Click to learn more about author Frank Jablonski.
The challenge when implementing high availability (HA) in the cloud is the high cost. HA requires provisioning redundant resources to ensure being able to maintain desired performance levels during any failure. The resources in a standby instance are often configured to match the peak load of the active instance. Such 1:1 configurations are always able to satisfy stringent recovery time and recovery point objectives (RTOs and RPOs), but they can be difficult to cost-justify for all but the most mission-critical of applications.
Depending on the cloud service provider (CSP), the services used, and the contract terms, implementing HA in this way can double the cost of running applications in the cloud. To preserve the cost-saving potential afforded by the cloud’s enormous economies of scale, organizations may be tempted to implement inadequate HA provisions. After all, why pay so much for something that might be used for only a few hours a year?
All CSPs offer the ability to provision resources dynamically, but these capabilities were not designed for HA purposes. Such dynamic provisioning can be unreliable or employ time-consuming (and error-prone) manual processes, forcing cloud customers to either spend more than necessary or fall short of meeting service levels during periods of peak demand.
For these reasons, IT departments are looking for CSPs to help them operate more efficiently through machine learning (ML) and artificial intelligence (AI) technologies that are capable of delivering more effective and fully automated dynamic resource management. Achieving this will require the system to understand when it needs more resources and then automatically scaling up those resources to meet the increased demand. Conversely, the system will need to understand when certain resources are no longer needed and safely reduce their allocations to minimize costs.
ML and AI are ideal technologies for making HA provisions more cost-effective. The approach requires monitoring each application on a 24×365 basis to understand usage patterns throughout the year during different times of the days, weeks, and months. As those patterns are learned, the system will continuously improve its ability to adjust standby resource allocations to maximize savings without compromising protection.
To meet demanding RTOs, the CPU and memory resources allocated in the standby instance will need to be adjusted constantly to match those currently being consumed in the active instance. These are the most expensive resources and minimizing them when possible promises to deliver potential savings of roughly 50 percent over current practices. To meet demanding RPOs, data will still need to be replicated constantly, but data storage in the cloud is relatively inexpensive.

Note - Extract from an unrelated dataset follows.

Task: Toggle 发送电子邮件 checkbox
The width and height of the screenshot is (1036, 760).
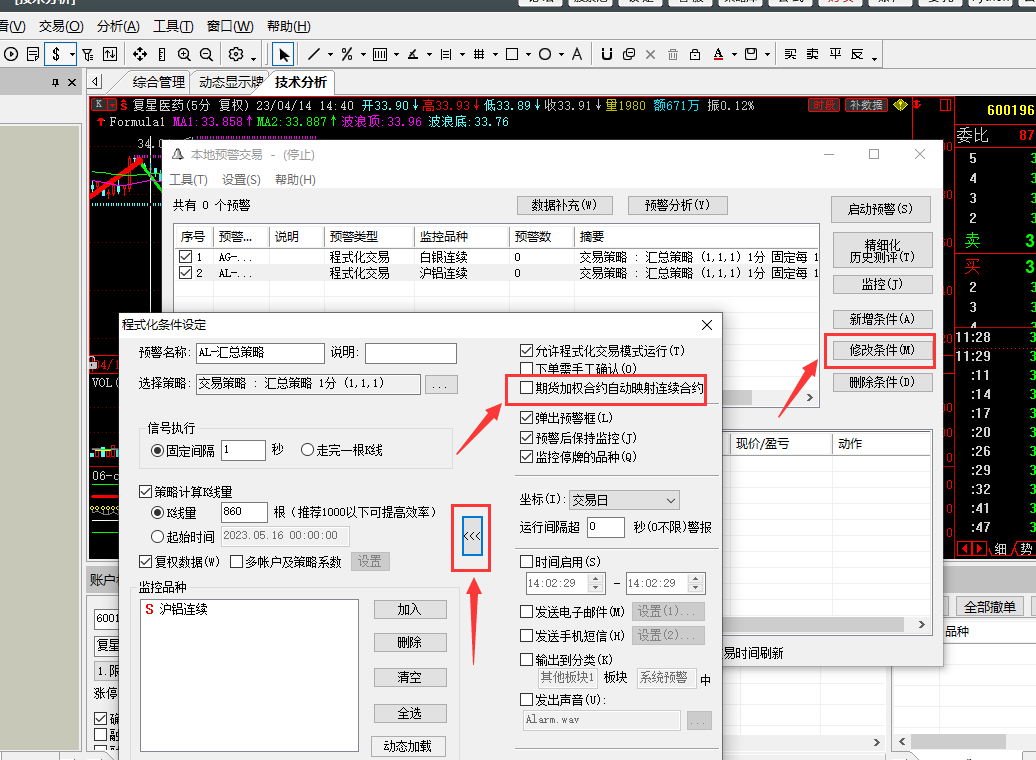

The ML/AI-based dynamic HA provisioning system will interface with the CSP’s ordinary provisioning capabilities through published APIs, enabling it to operate automatically. Since automation need not mean giving up control, these systems will offer graphical user interfaces (GUIs) for monitoring the actions being taken, and to enable operators to specify various options for different applications. The GUI should also clearly show the cost savings currently being achieved and may offer the ability to perform “what if” analyses to optimize the settings.